MWMU prepares ‘Story to Tell to the Nations’
Missouri GAs summer camps experiencing brisk registration
By Allen Palmeri
Senior Writer
April 4, 2006
JEFFERSON CITY – The spirit of the Woman’s Missionary Union (WMU) is alive and well in Missouri as the Missouri Woman’s Missionary Union (MWMU) passionately prepares for its “Mission Footprints: The Impact of a Christ Follower” annual meeting April 28-29 at Forest Park Baptist Church, Joplin.
The anthem of the WMU is “We’ve a Story to Tell to the Nations,” with words and music by H. Ernest Nichol, in The Sunday School Hymnary, London, 1896.
“When I think of the task of missions and sharing the story, the Gospel of Jesus Christ to the nations, that song just shows it all,” said Vivian McCaughan, WMU/women’s missions and ministry specialist for the Missouri Baptist Convention (MBC). “We’ve a story to tell, we’ve a song to be sung, we’ve a message to give, and we’ve a Savior to show to the nations. We wouldn’t have ‘Mission Footprints’ if we weren’t doing ‘We’ve a Story to Tell to the Nations.’”
International missionaries scheduled to speak at the annual meeting include: Larry Carnes, International Mission Board (IMB) strategy coordinator in southern and eastern Romania, which is in partnership with the MBC; Iracema Kunkel, Brazilian-born IMB missionary to Paraguay who recently served with her husband, Tim, as a missionary to Uruguay; and David and Robin Stow, IMB missionaries in Kenya.

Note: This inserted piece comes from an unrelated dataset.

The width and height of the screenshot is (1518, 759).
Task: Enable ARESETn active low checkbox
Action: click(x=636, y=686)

Closer to home, North American Mission Board (NAMB) Missionary Randy Poole, who is over the Tennessee portion of the Mississippi River Ministry, will speak to the group about touching impoverished hearts and locales in and around the river that Mark Twain loved. It is good to meet physical needs like hunger and shelter, McCaughan said, but the preeminent need in the human soul is the need for Jesus, who is the Bread of Life.

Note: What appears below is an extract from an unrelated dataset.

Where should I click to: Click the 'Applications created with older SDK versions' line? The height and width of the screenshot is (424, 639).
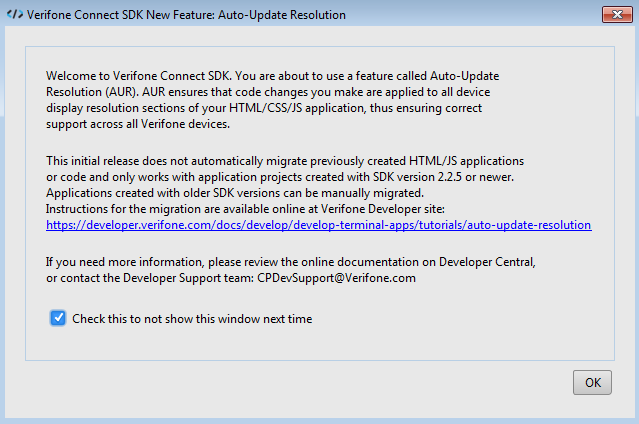[235, 193]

“I’m looking for Randy Poole to give us some creative ways of walking through the open doors of the physical needs to earn the right to get to the spiritual need,” she said. “We stretch from Alexandria, clear in the northeast, clear down through the Bootheel.”
Headlining the breakout sessions during the MWMU annual meeting will be presentations by David Tolliver, MBC associate executive director over the Cooperative Program. On April 29, Tolliver will talk about the Cooperative Program in the afternoon general session. McCaughan also pointed out that Nona M. Renfrow, emeritus missionary to Brazil, will be honored at some point in the gathering.

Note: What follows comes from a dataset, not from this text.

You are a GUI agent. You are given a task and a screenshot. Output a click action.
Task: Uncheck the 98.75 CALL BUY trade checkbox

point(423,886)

IMB Trustee Bill Curp, director of missions for Jefferson Baptist Association, is the father of Robin Stow. He and his wife, Beverly, have led the association on several mission trips to Kenya.
Presiding over the Joplin meeting will be MWMU President Lorraine Powers, who is a member of First Baptist Church, Blue Springs. Powers began serving as president in 2004. In the context of the national auxiliary outreach, WMU has been on mission with God since 1888.
“We’re making an impact in the international scene, but we’re also making an impact here in North America where 225 million are lost and needing Christ,” McCaughan said. “The WMU is not just women. WMU is the umbrella for preschool through adulthood. Mission Friends is boys and girls, and now we have Children in Action, which is not just GAs or RAs but is a co-ed (ministry) for the children’s age. We have Youth on Mission, which is teenage guys and gals, and then Adults on Mission, which would be men and women, and not just the women on mission. All of those separate age organizations fit under the big umbrella of Woman’s Missionary Union.”
Girls in Action, or GAs, is in the midst of its retreat season, with Teri Broeker, volunteer GAs specialist from Ewing, hard at work. The four camps – Grand Oaks Baptist Assembly in Chillicothe, Camp Inlow in Philadelphia, Baptist Hill Assembly in Mount Vernon and South Missouri in Van Buren – are full of registrants, McCaughan said. The official numbers for girls and leaders are 389 in Grand Oaks, 143 in Camp Inlow, 510 in Baptist Hill and 136 in South Missouri.
McCaughan noted that 2006 marks the 110 th birthday for Mission Friends, which was first called Sunbeams.